Text and element pointing records>

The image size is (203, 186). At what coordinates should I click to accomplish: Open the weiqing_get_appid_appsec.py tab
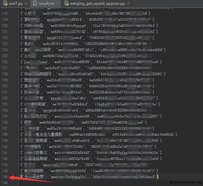pyautogui.click(x=98, y=4)
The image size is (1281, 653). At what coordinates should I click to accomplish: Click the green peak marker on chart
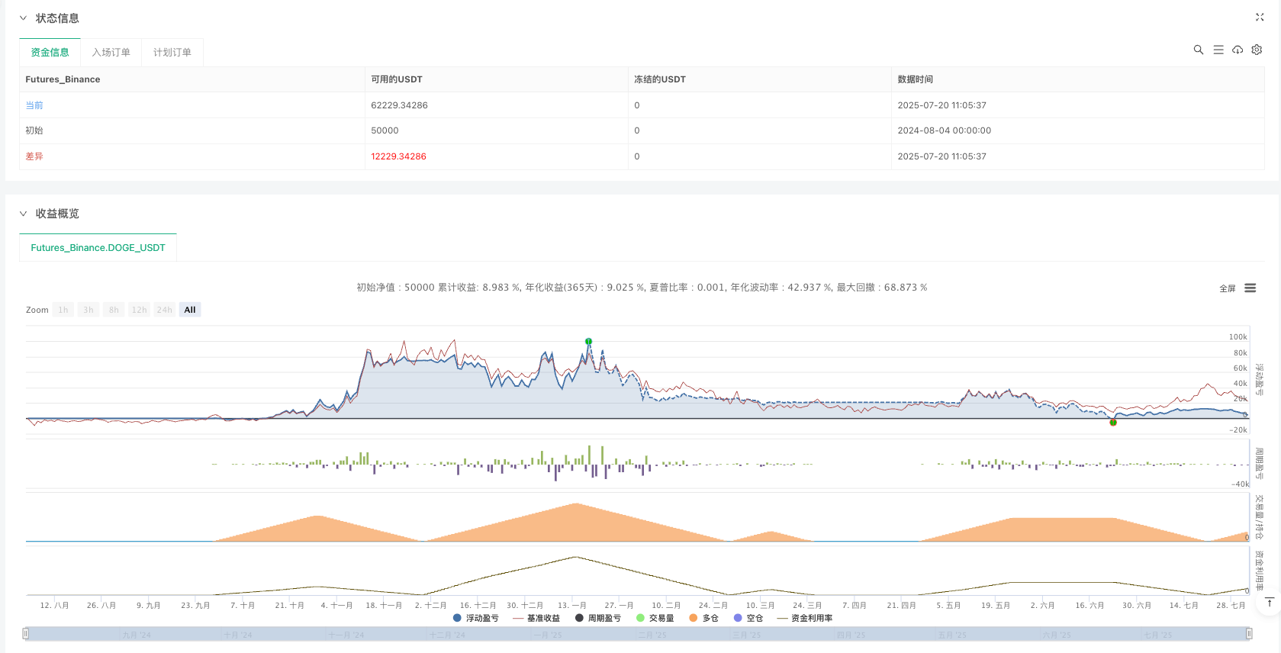tap(588, 341)
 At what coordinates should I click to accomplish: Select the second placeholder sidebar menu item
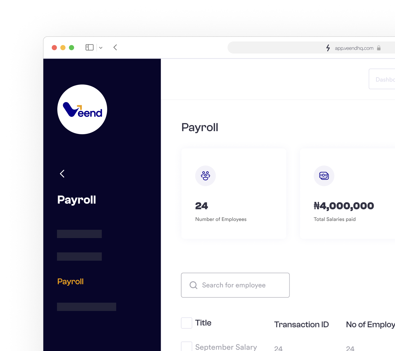tap(79, 257)
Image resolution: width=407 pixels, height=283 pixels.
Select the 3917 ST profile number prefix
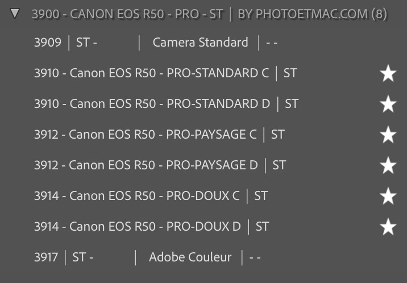coord(46,257)
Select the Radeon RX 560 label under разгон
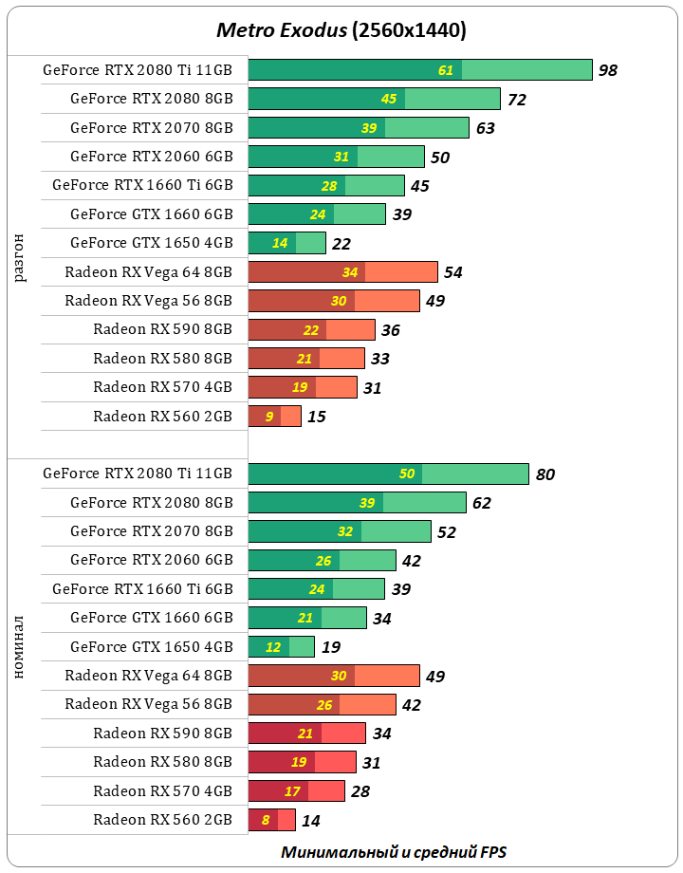Image resolution: width=683 pixels, height=873 pixels. [x=163, y=416]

EXERCISE BRIEF> Rewrite all of the lines in the records above, including the requests, and multiply every number in the answers by 1.2, rounding to whole numbers with halves rounded up. This covers the click coordinates and any image resolution given inside an answer. Leave the request text unchanged and omit the pictures.

TASK OUTPUT>
The image size is (203, 186). At what coordinates should I click to accomplish: Open the weiqing_get_appid_appsec.py tab
pyautogui.click(x=118, y=5)
The image size is (1281, 653). At what coordinates should I click to accomplish: Click the green peak marker on chart
tap(706, 409)
 At what coordinates should I click to accomplish: Select the second placeholder sidebar menu item
tap(95, 308)
Image resolution: width=407 pixels, height=283 pixels.
Select the 3917 ST profile number prefix
coord(55,308)
Select the Radeon RX 560 label under разгон
Image resolution: width=820 pixels, height=1048 pixels. [x=196, y=499]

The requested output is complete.